Re: [PATCH v2 04/10] PCI: Destroy pci dev only once
From: Bjorn Helgaas
Date: Thu Dec 05 2013 - 17:41:07 EST
On Mon, Dec 2, 2013 at 7:49 AM, Rafael J. Wysocki <rjw@xxxxxxxxxxxxx> wrote:
> ...
> From: Rafael J. Wysocki <rafael.j.wysocki@xxxxxxxxx>
> Subject: PCI / hotplug / ACPI: Fix concurrency problems related to device removal
>
> The following are concurrency problems related to the PCI device
> removal code in pci-sysfs.c and in ACPIPHP present in the current
> mainline kernel:
You've found a bunch of issues. I don't think there's anything to
gain by fixing them all in a single patch, and I think it would be
useful to split them out to help us think about them and find other
places that have similar problems.
> Scenario 1: pci_stop_and_remove_bus_device() run concurrently for
> the same top device from remove_callback() in pci-sysfs.c and
> from trim_stale_devices() in acpiphp_glue.c.
>
> In this scenario the second code path is executed without
> pci_remove_rescan_mutex locked, so the &bus->devices list
> walks in either trim_stale_devices() itself or in
> acpiphp_check_bridge() can suffer from list corruption while the
> first code path is executing pci_destroy_dev() for one of the
> devices on those lists.
Protecting &bus->devices is a generic problem, isn't it? There are
about a zillion uses of it. Many are in the pcibios_fixup_bus() path.

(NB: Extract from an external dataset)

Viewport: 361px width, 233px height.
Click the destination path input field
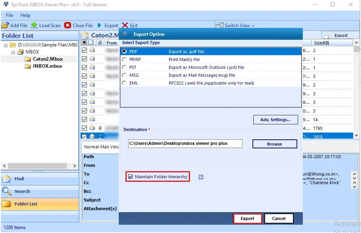185,144

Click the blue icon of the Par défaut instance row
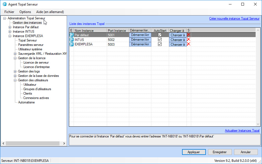coord(72,35)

I think we can get rid of most of those by integrating the work into
the pci_scan_device() path instead of doing it as a post-discovery
fixup, but there will be several other cases left. If using
pci_remove_rescan_mutex to protect &bus->devices is the right generic
answer, we should document that and audit every place that uses the
list.
> Moreover, if any of the device objects in question is freed
> after pci_destroy_dev() executed by the first code path, the
> second code path may suffer a use-after-free problem while
> trying to access that device object.
>
> Conversely, the second code path may execute pci_destroy_dev()
> for one of the devices in question such that one of the
> &bus->devices list walks in pci_stop_bus_device()
> or pci_remove_bus_device() executed by the first code path will
> suffer from a list corruption.
>
> Moreover, use-after-free is also possible if one of the device
> objects in question is freed as a result of calling
> pci_destroy_dev() by the second code path and then the first
> code path tries to access it (the first code path only holds
> an extra reference to the device it has been run for, but not
> for its child devices).
The use-after-free problems *sound* like a reference counting issue.
Yinghai's patch [1] should fix some of this; how much is left after
that?
[1] http://lkml.kernel.org/r/1385851238-21085-4-git-send-email-yinghai@xxxxxxxxxx
> Scenario 2: ACPI hotplug event occurs for a device under a bridge
> being removed by pci_stop_and_remove_bus_device() run from
> remove_callback() in pci-sysfs.c.
>
> In that case it doesn't make sense to handle the hotplug event,
> because the device in question will be removed anyway along with
> its parent bridge and that will cause the context objects needed
> for hotplug handling to be freed as well.
>
> Moreover, if the event is handled regardless, it may cause one
> or more devices already removed by pci_stop_and_remove_bus_device()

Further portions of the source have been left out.